▸ THE TASK:
When you reach the line containing "Given: Open 用户管理 in sidebar" in the records below, start copying exactly, and stop once you have copied the line containing "Instruction: Click the".

Segment Start: DATA PROVIDED

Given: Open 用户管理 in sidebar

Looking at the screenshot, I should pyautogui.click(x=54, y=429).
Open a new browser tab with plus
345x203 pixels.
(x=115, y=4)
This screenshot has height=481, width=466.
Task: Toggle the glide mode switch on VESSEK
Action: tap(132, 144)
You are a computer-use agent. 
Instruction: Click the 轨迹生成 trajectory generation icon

Segment End: DATA PROVIDED
Segment Start: DATA PROVIDED

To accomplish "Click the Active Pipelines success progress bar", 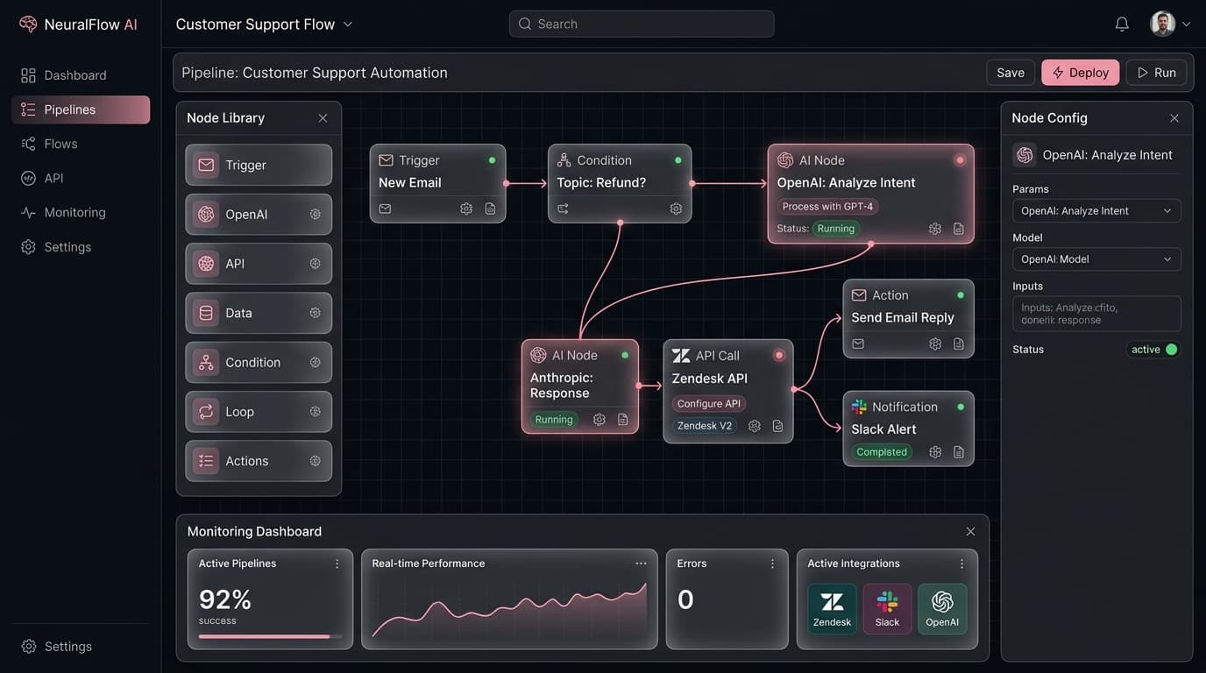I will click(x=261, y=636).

Segment End: DATA PROVIDED
Segment Start: DATA PROVIDED

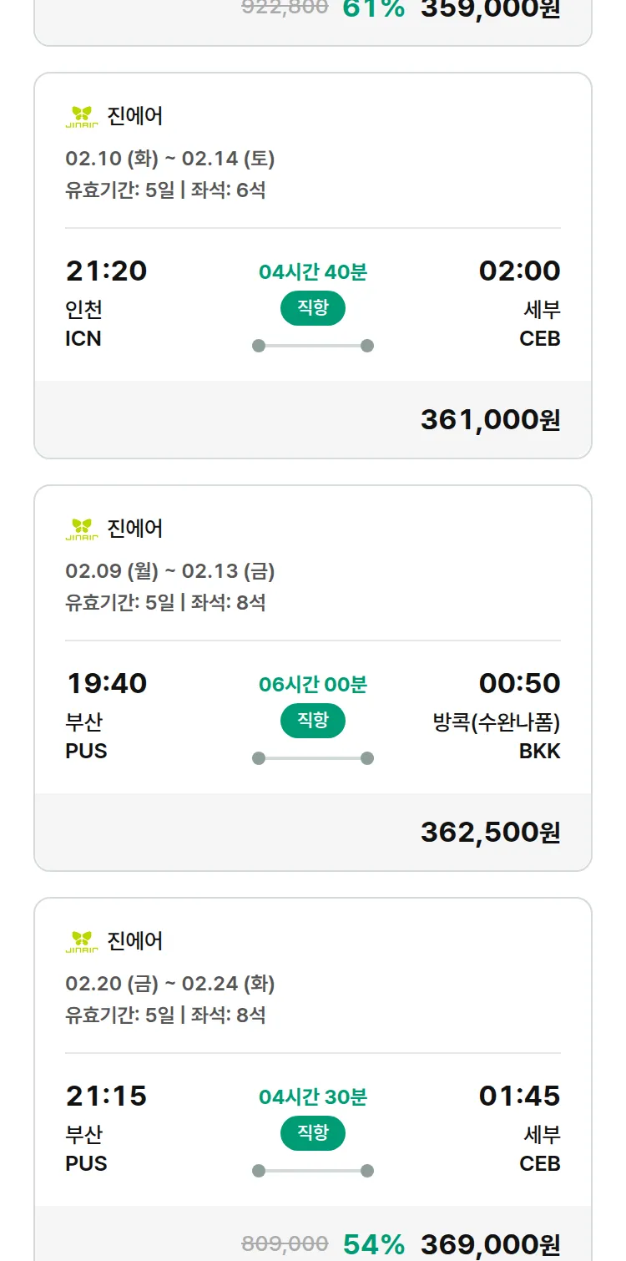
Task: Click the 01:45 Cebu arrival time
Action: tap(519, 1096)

Segment End: DATA PROVIDED

▸ EXERCISE ANSWER:
Given: Open 用户管理 in sidebar

Looking at the screenshot, I should pyautogui.click(x=54, y=429).
Open a new browser tab with plus
345x203 pixels.
(x=115, y=4)
This screenshot has height=481, width=466.
Task: Toggle the glide mode switch on VESSEK
Action: tap(132, 144)
You are a computer-use agent. 
Instruction: Click the 轨迹生成 trajectory generation icon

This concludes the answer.